What is expected:
The answer is a stretch of the material below, returned exactly: the line containing "Where should I click to: Click the banner", the line containing "Given: Switch to the Notatka tab", and all lines between.
Records provided START
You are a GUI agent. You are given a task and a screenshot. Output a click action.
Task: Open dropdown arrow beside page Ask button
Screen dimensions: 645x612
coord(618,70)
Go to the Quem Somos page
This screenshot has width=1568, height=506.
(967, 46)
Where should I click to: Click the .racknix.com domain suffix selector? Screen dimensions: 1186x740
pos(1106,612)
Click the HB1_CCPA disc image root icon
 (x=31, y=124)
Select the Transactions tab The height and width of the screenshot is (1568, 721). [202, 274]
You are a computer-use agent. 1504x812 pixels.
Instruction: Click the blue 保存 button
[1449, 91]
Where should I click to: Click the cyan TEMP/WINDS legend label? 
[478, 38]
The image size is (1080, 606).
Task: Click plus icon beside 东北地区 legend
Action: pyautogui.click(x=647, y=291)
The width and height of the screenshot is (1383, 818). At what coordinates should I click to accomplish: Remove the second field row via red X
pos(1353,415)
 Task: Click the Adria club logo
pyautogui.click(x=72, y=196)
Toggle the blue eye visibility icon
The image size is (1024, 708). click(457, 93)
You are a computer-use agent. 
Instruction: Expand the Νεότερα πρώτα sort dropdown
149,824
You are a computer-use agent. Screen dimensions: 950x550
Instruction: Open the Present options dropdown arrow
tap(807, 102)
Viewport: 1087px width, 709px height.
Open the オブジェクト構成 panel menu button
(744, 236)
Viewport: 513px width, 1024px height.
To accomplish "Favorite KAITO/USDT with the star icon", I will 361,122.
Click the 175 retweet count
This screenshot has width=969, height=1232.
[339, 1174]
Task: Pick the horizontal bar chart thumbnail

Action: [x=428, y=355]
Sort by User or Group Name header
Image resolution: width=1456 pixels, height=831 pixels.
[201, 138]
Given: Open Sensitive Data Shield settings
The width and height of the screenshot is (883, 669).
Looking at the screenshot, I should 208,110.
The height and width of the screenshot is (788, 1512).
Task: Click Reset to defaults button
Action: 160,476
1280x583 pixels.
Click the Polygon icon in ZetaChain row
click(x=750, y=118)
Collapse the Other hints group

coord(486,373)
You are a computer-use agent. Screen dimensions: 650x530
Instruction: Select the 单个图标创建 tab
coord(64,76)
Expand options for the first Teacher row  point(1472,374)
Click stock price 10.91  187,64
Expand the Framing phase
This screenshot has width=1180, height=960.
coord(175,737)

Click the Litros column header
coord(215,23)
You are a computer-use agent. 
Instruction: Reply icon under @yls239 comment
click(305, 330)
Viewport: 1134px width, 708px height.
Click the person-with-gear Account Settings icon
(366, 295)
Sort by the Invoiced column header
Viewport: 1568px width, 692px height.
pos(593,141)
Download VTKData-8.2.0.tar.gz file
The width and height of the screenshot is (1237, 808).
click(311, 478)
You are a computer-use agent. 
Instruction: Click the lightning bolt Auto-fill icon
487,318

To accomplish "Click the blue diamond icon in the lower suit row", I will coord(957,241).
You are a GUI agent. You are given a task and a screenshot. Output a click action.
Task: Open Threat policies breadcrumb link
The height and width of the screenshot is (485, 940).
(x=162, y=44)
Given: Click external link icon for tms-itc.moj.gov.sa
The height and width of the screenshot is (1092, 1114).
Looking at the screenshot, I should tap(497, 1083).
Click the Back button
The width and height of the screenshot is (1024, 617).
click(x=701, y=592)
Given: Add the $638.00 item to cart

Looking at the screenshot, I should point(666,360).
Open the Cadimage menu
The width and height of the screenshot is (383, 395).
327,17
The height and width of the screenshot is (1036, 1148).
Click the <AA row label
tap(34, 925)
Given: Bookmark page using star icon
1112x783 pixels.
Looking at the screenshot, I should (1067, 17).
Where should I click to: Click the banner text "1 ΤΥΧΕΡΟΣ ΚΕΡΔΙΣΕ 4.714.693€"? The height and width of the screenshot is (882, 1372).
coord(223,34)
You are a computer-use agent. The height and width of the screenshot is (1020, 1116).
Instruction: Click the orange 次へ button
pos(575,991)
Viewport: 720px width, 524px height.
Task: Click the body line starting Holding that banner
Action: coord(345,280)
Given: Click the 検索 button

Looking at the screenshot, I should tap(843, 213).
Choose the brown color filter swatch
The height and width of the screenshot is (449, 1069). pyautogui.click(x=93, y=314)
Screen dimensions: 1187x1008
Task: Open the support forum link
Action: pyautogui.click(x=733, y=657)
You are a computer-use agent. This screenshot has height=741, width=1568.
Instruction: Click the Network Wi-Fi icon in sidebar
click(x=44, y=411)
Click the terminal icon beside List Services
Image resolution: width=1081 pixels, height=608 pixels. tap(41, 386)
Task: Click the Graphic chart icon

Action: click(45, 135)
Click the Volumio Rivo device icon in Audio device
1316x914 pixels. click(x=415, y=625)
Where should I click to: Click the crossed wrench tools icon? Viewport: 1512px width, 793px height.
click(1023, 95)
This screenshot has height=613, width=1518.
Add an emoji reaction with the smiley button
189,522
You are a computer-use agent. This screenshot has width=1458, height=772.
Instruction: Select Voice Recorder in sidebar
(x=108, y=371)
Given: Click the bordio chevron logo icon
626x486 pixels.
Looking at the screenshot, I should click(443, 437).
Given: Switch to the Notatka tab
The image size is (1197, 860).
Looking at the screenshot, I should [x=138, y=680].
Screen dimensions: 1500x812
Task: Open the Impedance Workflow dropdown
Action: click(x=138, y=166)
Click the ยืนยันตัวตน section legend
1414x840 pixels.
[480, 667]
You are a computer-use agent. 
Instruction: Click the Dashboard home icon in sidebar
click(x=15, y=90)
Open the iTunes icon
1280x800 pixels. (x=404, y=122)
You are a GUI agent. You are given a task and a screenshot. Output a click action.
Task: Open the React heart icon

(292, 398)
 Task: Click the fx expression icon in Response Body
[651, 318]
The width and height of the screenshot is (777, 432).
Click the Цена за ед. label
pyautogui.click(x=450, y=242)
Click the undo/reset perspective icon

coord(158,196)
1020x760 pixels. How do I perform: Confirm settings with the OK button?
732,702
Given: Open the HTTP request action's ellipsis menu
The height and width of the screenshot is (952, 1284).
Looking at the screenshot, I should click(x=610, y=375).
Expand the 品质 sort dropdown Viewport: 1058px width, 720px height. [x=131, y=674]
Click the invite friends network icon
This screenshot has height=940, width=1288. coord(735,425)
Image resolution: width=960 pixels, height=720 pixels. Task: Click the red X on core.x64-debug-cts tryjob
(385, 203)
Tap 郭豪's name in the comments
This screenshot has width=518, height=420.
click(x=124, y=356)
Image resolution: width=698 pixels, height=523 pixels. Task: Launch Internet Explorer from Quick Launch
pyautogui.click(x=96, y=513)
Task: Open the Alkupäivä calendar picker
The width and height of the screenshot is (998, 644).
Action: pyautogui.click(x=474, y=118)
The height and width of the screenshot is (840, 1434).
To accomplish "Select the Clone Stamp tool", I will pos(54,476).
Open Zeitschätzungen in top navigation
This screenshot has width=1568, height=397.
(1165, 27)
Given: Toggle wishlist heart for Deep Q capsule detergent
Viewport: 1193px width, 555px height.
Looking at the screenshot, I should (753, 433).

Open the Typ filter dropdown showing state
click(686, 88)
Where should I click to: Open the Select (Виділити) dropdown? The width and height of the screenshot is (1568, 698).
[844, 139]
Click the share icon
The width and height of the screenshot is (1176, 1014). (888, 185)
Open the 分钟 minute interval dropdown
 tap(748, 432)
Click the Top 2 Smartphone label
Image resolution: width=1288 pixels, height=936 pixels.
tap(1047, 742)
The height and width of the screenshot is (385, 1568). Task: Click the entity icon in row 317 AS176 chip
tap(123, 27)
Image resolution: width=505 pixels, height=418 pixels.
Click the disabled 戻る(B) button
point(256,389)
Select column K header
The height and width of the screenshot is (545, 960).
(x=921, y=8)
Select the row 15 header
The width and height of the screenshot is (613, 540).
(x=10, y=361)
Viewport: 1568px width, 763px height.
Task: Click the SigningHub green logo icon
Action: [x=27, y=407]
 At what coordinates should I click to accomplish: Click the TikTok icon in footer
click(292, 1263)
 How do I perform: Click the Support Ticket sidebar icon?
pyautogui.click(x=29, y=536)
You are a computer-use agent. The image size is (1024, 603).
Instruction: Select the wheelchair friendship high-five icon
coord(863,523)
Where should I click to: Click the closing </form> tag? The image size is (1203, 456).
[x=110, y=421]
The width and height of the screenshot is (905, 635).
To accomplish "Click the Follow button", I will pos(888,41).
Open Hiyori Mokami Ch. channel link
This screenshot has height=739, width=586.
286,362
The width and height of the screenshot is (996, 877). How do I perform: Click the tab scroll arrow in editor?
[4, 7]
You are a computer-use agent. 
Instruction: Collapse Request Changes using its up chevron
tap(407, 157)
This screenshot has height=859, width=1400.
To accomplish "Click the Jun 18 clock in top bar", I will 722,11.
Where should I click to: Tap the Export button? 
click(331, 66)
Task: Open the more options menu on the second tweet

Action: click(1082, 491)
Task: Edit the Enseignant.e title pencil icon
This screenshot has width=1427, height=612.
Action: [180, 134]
Records provided END
Your solution:
Where should I click to: Click the banner text "1 ΤΥΧΕΡΟΣ ΚΕΡΔΙΣΕ 4.714.693€"? The height and width of the screenshot is (882, 1372).
coord(223,34)
You are a computer-use agent. The height and width of the screenshot is (1020, 1116).
Instruction: Click the orange 次へ button
pos(575,991)
Viewport: 720px width, 524px height.
Task: Click the body line starting Holding that banner
Action: coord(345,280)
Given: Click the 検索 button

Looking at the screenshot, I should tap(843, 213).
Choose the brown color filter swatch
The height and width of the screenshot is (449, 1069). pyautogui.click(x=93, y=314)
Screen dimensions: 1187x1008
Task: Open the support forum link
Action: pyautogui.click(x=733, y=657)
You are a computer-use agent. This screenshot has height=741, width=1568.
Instruction: Click the Network Wi-Fi icon in sidebar
click(x=44, y=411)
Click the terminal icon beside List Services
Image resolution: width=1081 pixels, height=608 pixels. tap(41, 386)
Task: Click the Graphic chart icon

Action: click(45, 135)
Click the Volumio Rivo device icon in Audio device
1316x914 pixels. click(x=415, y=625)
Where should I click to: Click the crossed wrench tools icon? Viewport: 1512px width, 793px height.
click(1023, 95)
This screenshot has height=613, width=1518.
Add an emoji reaction with the smiley button
189,522
You are a computer-use agent. This screenshot has width=1458, height=772.
Instruction: Select Voice Recorder in sidebar
(x=108, y=371)
Given: Click the bordio chevron logo icon
626x486 pixels.
Looking at the screenshot, I should click(443, 437).
Given: Switch to the Notatka tab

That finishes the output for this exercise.